To improve resilience against node failures, it is strongly recommended to not just spread the kcp workspaces across multiple shards, but also to ensure that shard pods are distributed across nodes or availability zones. The same advice for etcd applies to kcp as well: Use anti-affinities to ensure pods are scheduled properly.

Backups¶

All kcp data is stored in etcd, there is no need to perform a dedicated kcp backup.

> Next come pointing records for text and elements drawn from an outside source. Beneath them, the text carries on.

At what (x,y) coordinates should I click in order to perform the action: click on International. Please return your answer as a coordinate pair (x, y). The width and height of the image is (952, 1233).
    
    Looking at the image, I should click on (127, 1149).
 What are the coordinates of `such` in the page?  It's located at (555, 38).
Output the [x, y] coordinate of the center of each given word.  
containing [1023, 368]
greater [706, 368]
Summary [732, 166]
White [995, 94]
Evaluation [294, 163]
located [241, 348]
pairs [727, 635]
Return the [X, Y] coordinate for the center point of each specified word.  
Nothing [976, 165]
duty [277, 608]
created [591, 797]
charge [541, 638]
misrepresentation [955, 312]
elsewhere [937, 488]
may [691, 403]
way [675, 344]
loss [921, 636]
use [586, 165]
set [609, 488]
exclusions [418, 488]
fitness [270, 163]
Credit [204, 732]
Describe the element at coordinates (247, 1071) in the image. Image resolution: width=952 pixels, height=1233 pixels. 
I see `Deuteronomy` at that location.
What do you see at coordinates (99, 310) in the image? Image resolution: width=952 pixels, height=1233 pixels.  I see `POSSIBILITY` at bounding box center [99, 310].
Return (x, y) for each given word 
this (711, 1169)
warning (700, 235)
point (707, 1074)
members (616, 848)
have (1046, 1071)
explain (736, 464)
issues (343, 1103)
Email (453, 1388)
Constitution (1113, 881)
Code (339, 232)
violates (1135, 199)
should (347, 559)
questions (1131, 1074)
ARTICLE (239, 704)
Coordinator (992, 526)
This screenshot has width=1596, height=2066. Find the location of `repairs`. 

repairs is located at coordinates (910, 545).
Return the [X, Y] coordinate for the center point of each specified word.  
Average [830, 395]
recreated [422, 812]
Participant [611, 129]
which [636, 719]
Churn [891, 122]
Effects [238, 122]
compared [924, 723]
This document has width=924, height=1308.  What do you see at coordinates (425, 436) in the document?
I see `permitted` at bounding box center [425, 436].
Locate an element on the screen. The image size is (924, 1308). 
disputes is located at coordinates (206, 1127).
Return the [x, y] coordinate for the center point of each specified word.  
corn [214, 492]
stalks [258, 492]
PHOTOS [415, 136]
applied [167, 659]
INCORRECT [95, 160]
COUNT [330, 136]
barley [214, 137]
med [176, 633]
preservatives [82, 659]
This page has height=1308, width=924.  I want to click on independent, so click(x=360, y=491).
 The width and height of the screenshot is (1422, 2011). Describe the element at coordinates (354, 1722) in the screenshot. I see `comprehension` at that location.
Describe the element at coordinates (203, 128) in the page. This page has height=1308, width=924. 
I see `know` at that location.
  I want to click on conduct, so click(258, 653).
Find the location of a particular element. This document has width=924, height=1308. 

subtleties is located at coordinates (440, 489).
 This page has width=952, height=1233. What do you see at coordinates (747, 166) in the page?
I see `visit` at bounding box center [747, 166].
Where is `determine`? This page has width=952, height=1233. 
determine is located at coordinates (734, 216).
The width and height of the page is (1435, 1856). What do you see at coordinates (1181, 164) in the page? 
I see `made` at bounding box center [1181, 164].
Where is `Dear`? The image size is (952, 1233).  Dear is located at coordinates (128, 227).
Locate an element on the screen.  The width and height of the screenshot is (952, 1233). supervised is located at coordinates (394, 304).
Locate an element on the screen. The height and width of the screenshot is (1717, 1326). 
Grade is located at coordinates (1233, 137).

Production Deployment Options¶

For specific deployment instructions, kcp production deployments require careful consideration of:

Certificate Management: Self-signed, Let's Encrypt, or enterprise CA integration
High Availability: Multi-shard deployment with proper load distribution
Network Architecture: Front-proxy configuration and shard accessibility patterns
Security: TLS encryption, RBAC, and authentication integration
Observability: Monitoring, logging, and alerting

Deployment Variants¶

We provide three reference deployment patterns:

kcp-dekker - Self-Signed Certificates¶

Best for: Development, testing, or closed internal environments
Certificate approach: All certificates are self-signed using an internal CA
Access pattern: Only front-proxy is publicly accessible, shards are private
Network: Simple single-cluster deployment

kcp-vespucci - External Certificates¶

Best for: Production environments requiring trusted certificates
Certificate approach: Let's Encrypt for front-proxy, self-signed certificates for shards
Access pattern: Both front-proxy and shards are publicly accessible
Network: Multi-zone deployment with external certificate validation

kcp-comer - Dual Front-Proxy¶

Best for: Enterprise environments with CDN and edge requirements
Certificate approach: CDN integration with edge re-encryption
Access pattern: Dual front-proxy with CloudFlare integration
Network: Complex multi-layer architecture with edge termination

Getting Started¶

Prerequisites: Install shared components (etcd-druid, cert-manager, kcp-operator, OIDC)
Architecture Overview: Understand kcp component communication patterns
Choose Deployment: Select the appropriate variant for your environment

Support Matrix¶

Feature	kcp-dekker	kcp-vespucci	kcp-comer
Self-signed certs	✓	-	✓
Let's Encrypt	-	✓	✓
Public shard access	-	✓	✓
CDN integration	-	-	✓
Multi-region	✓	✓	✓
OIDC authentication	✓	✓	✓

Choose the deployment that best matches your security, compliance, and operational requirements.